A lot of people when starting out with automated testing or Selenium may follow a kind of record and playback approach to writing automated tests, whether this is born out of using something like the plugin or just the general approach:

  • Fire up a browser
  • Goto the site
  • Login
  • Get to where you need to be
  • Perform a bunch of interactions
  • Logout (possibly)

There are a few optimisations we can do without much effort, like navigating with a url rather than clicking a bunch of menu items. This approach may need an environment with test data already present and that can turn into a big overhead. It might be a lot harder to ‘get to where you need to be’ if you have to create a whole structure first and doing that in the UI as part of your test should be avoided.

Trimming the fat

In the past on this blog I have talked about API tests and UI tests, lets combine the two to really optimise the UI tests. You’re writing a Selenium test to test a specific piece of functionality, lets keep it that way and just use Selenium to perform precision, surgical UI interactions that we care about. This will speed up your tests and make them more stable.

This way we will:

  • Perform a bunch of internal API calls to set the test up
  • Fire up a browser
  • Login
  • Navigate
  • Do the test
  • Perform another set of internal API calls to rip out the test setup

I’ve found a nice way to do this is to setup a stack which we can push fixtures onto and then iterativeley pop them off after the test is done.
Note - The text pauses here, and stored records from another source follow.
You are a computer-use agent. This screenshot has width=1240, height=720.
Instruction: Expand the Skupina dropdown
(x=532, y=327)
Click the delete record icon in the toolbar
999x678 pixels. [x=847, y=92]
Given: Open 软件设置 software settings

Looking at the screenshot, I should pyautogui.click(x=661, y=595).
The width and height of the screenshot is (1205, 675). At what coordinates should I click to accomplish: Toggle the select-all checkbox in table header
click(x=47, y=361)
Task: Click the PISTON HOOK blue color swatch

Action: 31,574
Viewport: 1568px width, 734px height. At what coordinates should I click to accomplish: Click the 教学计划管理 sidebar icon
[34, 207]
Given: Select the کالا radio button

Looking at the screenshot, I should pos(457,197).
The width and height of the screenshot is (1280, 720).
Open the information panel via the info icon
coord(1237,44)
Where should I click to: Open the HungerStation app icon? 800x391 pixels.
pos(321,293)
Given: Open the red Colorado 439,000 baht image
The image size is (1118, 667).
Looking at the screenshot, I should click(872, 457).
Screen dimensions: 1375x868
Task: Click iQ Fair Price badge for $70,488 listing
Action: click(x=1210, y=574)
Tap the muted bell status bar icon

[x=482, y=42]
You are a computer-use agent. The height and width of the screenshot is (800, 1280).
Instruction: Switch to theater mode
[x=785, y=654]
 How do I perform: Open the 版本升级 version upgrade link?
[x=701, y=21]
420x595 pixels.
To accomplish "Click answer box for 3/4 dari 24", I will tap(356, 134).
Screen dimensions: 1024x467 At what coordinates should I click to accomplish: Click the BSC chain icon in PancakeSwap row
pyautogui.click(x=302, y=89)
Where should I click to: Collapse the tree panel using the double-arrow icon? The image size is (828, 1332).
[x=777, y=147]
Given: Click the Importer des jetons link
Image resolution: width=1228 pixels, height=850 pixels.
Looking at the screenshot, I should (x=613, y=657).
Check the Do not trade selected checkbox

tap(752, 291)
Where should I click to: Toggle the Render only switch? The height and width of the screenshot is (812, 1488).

private Stack<Action> teardownActions;

public Stack<Action> TeardownActions => teardownActions ?? (teardownActions = new Stack<Action>());

As usual I am using Specflow in my setup, now I turn to the hooks to perform an action I need for each test – lets say…. make a folder.

FolderRootDto = new FolderDto

{

FolderVisibility = 50,

Name = $"{ScenarioInfo.Title}"

};

Folders.CreateNewFolder(FolderRootDto.Name, FolderRootDto);

Stack it out

When the create method is called and we actually perform the api post request, we get the Id from the DTO (or whatever we need in the delete call) and push an action onto the stack, in this case another method that calls delete.

var client = client;

var newFolder = RestManager.Post<FolderDto>(client, BaseUrl + "/rest/endpoint/to/call", folderDto);

if (newFolder.StatusCode == HttpStatusCode.OK)

{

var LastFolderCreatedId = newFolder.Response.Id;

TreeState.Get(ScenarioContext).TeardownActions.Push(() =>

{

DeleteFolder(newFolder.Response.Id);

});

}

Now before our browser even fires, I have a folder to perform a test in, if we add our teardown action stack to fire after the scenario then this newly created folder gets ripped out afterwards.

var nextAction = TeardownActions.Pop();

while (nextAction != null)

{

nextAction();

nextAction = null;
if (TeardownActions.Count > 0)

{

nextAction = TreeState.Get(scenarioContext).TeardownActions.Pop();

}

}

As these actions get performed in milliseconds it can drastically reduce the time of your Selenium test that might be doing the all the foundation work or reduce the overhead you might have in order to get your fixture setup in place whether it be build steps or database restores.